_Problem details_: Include in the output exactly the lines from the opening of the data through the line containing "You are a computer-use agent. Screen dimensions: 803x409", and nothing more.

Content starts

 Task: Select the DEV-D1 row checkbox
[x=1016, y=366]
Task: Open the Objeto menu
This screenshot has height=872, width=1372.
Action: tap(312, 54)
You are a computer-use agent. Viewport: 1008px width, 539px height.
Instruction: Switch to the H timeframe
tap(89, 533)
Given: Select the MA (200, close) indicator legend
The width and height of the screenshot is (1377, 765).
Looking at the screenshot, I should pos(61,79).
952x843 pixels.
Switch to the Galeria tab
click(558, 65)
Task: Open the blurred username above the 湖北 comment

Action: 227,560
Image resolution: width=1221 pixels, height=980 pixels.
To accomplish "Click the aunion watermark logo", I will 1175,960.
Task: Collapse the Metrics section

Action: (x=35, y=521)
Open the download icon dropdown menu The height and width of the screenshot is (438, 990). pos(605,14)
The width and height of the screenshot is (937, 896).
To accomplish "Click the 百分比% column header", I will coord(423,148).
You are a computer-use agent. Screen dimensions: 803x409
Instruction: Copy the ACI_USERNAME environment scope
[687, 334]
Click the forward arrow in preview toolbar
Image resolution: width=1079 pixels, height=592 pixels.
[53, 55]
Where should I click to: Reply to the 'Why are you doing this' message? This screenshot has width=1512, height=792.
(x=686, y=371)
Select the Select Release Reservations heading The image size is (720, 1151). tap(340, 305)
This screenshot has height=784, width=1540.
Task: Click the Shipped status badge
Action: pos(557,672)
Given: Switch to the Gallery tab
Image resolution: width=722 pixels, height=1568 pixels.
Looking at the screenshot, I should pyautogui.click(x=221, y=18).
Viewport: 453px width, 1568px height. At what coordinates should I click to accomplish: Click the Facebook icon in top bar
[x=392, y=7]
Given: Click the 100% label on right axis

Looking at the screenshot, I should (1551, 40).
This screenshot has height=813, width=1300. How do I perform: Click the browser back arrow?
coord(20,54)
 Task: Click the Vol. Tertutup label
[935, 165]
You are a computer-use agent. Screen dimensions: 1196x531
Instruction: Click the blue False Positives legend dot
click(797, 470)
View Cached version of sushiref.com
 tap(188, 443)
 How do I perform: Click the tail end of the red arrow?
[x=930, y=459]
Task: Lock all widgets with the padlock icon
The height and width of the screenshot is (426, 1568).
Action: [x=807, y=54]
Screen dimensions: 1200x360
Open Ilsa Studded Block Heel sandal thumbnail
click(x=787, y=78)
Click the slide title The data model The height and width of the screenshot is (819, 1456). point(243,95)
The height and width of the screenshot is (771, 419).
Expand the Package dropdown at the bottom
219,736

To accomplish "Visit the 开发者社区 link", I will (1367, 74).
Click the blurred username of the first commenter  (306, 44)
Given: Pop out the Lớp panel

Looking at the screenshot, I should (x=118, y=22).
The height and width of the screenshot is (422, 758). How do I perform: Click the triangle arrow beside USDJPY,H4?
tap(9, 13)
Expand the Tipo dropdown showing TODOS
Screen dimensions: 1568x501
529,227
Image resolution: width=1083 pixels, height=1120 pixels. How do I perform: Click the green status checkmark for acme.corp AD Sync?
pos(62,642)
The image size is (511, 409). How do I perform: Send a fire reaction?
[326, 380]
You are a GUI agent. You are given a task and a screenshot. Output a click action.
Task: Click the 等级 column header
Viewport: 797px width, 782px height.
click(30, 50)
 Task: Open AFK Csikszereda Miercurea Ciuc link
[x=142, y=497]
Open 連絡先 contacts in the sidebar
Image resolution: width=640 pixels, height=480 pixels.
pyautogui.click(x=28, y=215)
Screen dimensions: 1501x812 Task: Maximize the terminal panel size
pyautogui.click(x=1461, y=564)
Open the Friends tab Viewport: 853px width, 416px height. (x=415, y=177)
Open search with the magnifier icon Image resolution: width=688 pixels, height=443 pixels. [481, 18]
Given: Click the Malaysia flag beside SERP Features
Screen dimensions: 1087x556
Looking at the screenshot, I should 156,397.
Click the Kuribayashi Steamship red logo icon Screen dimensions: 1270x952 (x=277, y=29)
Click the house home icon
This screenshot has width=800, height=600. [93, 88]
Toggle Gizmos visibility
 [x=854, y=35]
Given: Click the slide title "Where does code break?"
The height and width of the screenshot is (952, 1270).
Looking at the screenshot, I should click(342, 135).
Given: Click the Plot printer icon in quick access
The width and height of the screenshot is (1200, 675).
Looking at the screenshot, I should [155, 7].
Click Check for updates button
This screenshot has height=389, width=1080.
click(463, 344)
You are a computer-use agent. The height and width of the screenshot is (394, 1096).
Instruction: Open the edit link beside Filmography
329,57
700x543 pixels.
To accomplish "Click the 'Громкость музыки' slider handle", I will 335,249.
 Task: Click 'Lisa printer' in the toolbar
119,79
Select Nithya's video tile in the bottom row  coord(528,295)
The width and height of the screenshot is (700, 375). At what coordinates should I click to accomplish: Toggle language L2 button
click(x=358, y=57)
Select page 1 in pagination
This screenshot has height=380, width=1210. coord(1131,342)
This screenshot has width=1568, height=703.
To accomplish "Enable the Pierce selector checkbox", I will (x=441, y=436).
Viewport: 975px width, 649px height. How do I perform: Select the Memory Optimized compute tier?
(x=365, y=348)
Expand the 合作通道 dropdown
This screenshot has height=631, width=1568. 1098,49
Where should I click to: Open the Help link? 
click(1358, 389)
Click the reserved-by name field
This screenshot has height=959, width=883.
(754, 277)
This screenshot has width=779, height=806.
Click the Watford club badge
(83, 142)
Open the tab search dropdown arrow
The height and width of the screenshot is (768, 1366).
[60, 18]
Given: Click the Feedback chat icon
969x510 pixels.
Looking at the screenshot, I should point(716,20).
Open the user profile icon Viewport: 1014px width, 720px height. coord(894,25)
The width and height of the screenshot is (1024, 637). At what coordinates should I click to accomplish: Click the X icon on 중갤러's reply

Content ends

_Result_:
 Task: Select the DEV-D1 row checkbox
[x=1016, y=366]
Task: Open the Objeto menu
This screenshot has height=872, width=1372.
Action: tap(312, 54)
You are a computer-use agent. Viewport: 1008px width, 539px height.
Instruction: Switch to the H timeframe
tap(89, 533)
Given: Select the MA (200, close) indicator legend
The width and height of the screenshot is (1377, 765).
Looking at the screenshot, I should pos(61,79).
952x843 pixels.
Switch to the Galeria tab
click(558, 65)
Task: Open the blurred username above the 湖北 comment

Action: 227,560
Image resolution: width=1221 pixels, height=980 pixels.
To accomplish "Click the aunion watermark logo", I will 1175,960.
Task: Collapse the Metrics section

Action: (x=35, y=521)
Open the download icon dropdown menu The height and width of the screenshot is (438, 990). pos(605,14)
The width and height of the screenshot is (937, 896).
To accomplish "Click the 百分比% column header", I will coord(423,148).
You are a computer-use agent. Screen dimensions: 803x409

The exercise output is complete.